* Given entries
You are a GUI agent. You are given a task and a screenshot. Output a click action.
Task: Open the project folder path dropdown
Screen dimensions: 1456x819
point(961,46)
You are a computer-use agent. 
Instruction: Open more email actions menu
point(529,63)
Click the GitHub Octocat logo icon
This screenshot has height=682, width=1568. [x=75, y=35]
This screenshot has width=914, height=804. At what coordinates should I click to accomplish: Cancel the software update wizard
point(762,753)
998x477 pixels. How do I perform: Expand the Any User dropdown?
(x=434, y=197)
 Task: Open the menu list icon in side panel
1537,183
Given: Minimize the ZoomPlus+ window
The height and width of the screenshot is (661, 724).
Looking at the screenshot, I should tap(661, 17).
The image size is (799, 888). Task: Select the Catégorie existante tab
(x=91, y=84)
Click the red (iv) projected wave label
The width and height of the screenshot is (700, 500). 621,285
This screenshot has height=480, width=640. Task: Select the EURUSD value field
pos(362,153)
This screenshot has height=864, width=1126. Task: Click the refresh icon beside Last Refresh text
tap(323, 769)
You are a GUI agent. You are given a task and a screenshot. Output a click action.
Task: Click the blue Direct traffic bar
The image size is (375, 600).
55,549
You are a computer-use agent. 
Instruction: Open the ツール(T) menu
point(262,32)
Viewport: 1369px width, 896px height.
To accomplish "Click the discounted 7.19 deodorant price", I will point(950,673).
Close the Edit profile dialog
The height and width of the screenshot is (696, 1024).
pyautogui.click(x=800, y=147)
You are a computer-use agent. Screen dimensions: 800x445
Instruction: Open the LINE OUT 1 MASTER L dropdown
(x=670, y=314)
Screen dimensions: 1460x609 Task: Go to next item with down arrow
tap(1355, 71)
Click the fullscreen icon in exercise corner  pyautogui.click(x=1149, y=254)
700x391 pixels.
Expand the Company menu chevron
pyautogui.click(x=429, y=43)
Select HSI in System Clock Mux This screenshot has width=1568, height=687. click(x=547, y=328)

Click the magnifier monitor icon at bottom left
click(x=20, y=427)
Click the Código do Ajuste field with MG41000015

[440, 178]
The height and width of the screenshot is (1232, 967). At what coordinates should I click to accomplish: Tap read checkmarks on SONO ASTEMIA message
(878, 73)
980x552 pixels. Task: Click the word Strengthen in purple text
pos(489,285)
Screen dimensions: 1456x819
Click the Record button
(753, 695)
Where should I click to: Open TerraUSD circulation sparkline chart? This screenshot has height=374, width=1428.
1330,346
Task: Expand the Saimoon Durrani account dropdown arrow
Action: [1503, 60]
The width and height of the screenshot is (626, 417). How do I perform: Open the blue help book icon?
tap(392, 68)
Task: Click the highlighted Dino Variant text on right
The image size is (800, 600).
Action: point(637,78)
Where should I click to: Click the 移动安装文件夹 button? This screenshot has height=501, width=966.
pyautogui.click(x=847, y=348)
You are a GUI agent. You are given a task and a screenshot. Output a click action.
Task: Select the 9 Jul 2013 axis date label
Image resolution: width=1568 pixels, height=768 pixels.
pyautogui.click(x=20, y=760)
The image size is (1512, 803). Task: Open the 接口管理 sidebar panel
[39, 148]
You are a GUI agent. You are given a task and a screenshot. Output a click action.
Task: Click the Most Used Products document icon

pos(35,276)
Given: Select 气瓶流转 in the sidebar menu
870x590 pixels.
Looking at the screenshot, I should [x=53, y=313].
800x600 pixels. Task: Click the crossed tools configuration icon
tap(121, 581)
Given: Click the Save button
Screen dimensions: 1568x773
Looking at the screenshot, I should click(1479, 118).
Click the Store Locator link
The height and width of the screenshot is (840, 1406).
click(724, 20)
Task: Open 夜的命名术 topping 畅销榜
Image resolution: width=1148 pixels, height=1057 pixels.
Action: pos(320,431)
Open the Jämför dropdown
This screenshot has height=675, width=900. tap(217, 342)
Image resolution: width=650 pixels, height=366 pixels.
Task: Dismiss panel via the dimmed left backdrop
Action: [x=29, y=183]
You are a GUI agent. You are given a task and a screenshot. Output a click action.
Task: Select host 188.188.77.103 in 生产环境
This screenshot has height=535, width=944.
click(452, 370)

* Work to be completed
Copy the records word for word, starting at the line containing "Click the Código" and ending with the last line of the records.

* Expected answer
Click the Código do Ajuste field with MG41000015

[440, 178]
The height and width of the screenshot is (1232, 967). At what coordinates should I click to accomplish: Tap read checkmarks on SONO ASTEMIA message
(878, 73)
980x552 pixels. Task: Click the word Strengthen in purple text
pos(489,285)
Screen dimensions: 1456x819
Click the Record button
(753, 695)
Where should I click to: Open TerraUSD circulation sparkline chart? This screenshot has height=374, width=1428.
1330,346
Task: Expand the Saimoon Durrani account dropdown arrow
Action: [1503, 60]
The width and height of the screenshot is (626, 417). How do I perform: Open the blue help book icon?
tap(392, 68)
Task: Click the highlighted Dino Variant text on right
The image size is (800, 600).
Action: point(637,78)
Where should I click to: Click the 移动安装文件夹 button? This screenshot has height=501, width=966.
pyautogui.click(x=847, y=348)
You are a GUI agent. You are given a task and a screenshot. Output a click action.
Task: Select the 9 Jul 2013 axis date label
Image resolution: width=1568 pixels, height=768 pixels.
pyautogui.click(x=20, y=760)
The image size is (1512, 803). Task: Open the 接口管理 sidebar panel
[39, 148]
You are a GUI agent. You are given a task and a screenshot. Output a click action.
Task: Click the Most Used Products document icon

pos(35,276)
Given: Select 气瓶流转 in the sidebar menu
870x590 pixels.
Looking at the screenshot, I should [x=53, y=313].
800x600 pixels. Task: Click the crossed tools configuration icon
tap(121, 581)
Given: Click the Save button
Screen dimensions: 1568x773
Looking at the screenshot, I should click(1479, 118).
Click the Store Locator link
The height and width of the screenshot is (840, 1406).
click(724, 20)
Task: Open 夜的命名术 topping 畅销榜
Image resolution: width=1148 pixels, height=1057 pixels.
Action: pos(320,431)
Open the Jämför dropdown
This screenshot has height=675, width=900. tap(217, 342)
Image resolution: width=650 pixels, height=366 pixels.
Task: Dismiss panel via the dimmed left backdrop
Action: [x=29, y=183]
You are a GUI agent. You are given a task and a screenshot. Output a click action.
Task: Select host 188.188.77.103 in 生产环境
This screenshot has height=535, width=944.
click(452, 370)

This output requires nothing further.